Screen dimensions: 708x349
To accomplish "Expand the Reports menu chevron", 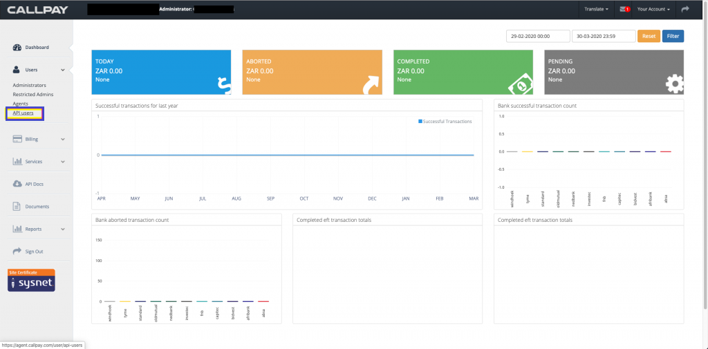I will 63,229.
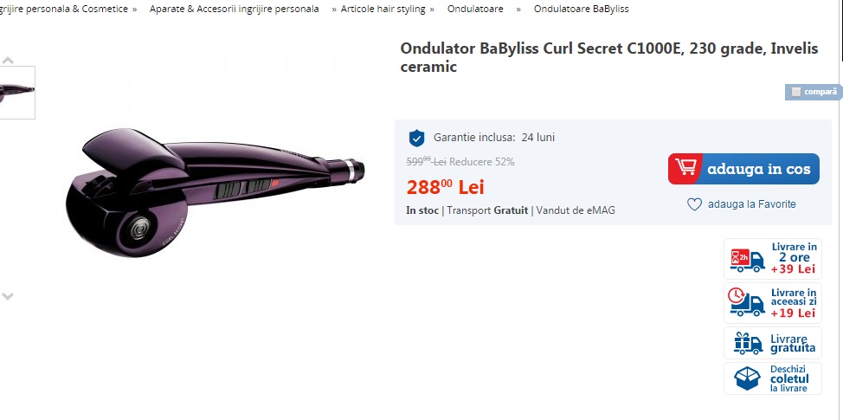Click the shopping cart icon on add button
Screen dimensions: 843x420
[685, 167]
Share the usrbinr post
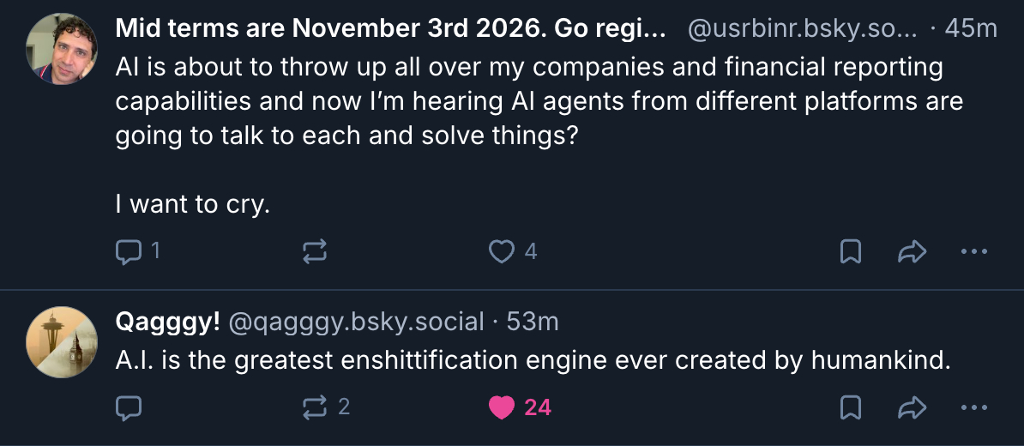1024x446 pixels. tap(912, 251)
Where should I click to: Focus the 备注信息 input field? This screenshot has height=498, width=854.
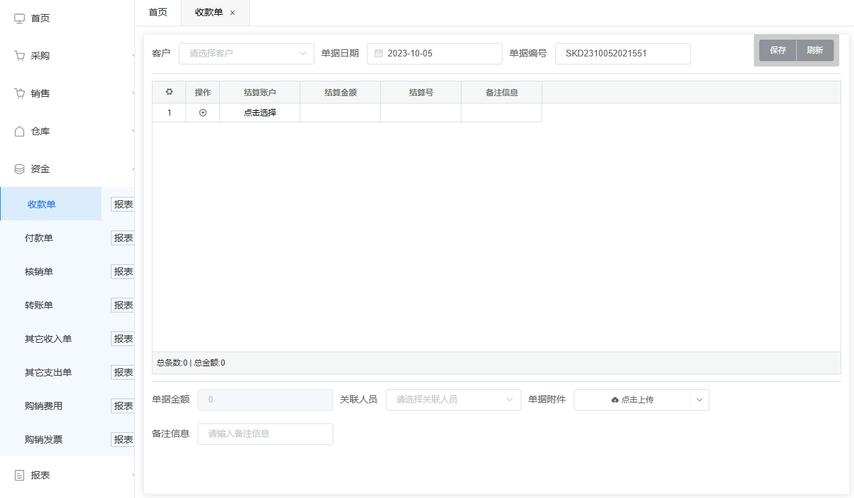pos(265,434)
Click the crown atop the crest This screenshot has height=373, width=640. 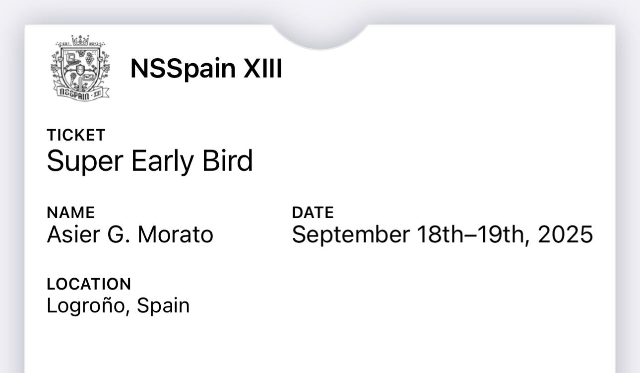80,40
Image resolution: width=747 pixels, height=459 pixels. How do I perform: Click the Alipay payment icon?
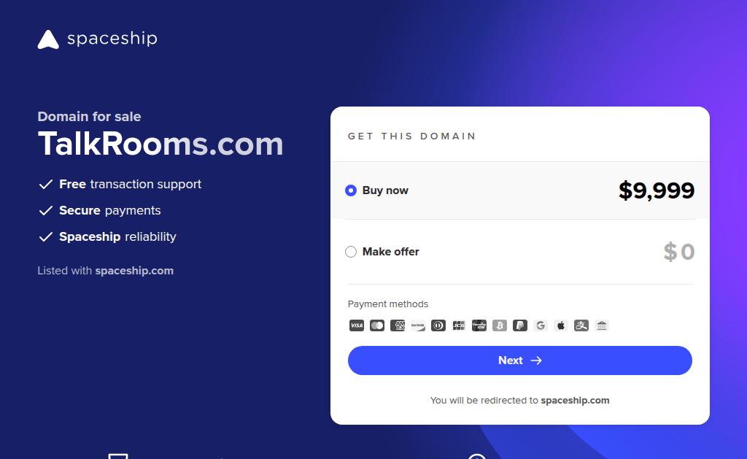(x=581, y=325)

+++

- To do -
Copy exactly the lines from the line that contains "Image resolution: width=747" through the last line of the records above, both ends included, but leave out the pictures.

- Reply -
Image resolution: width=747 pixels, height=459 pixels. How do I perform: Click the Alipay payment icon?
(x=581, y=325)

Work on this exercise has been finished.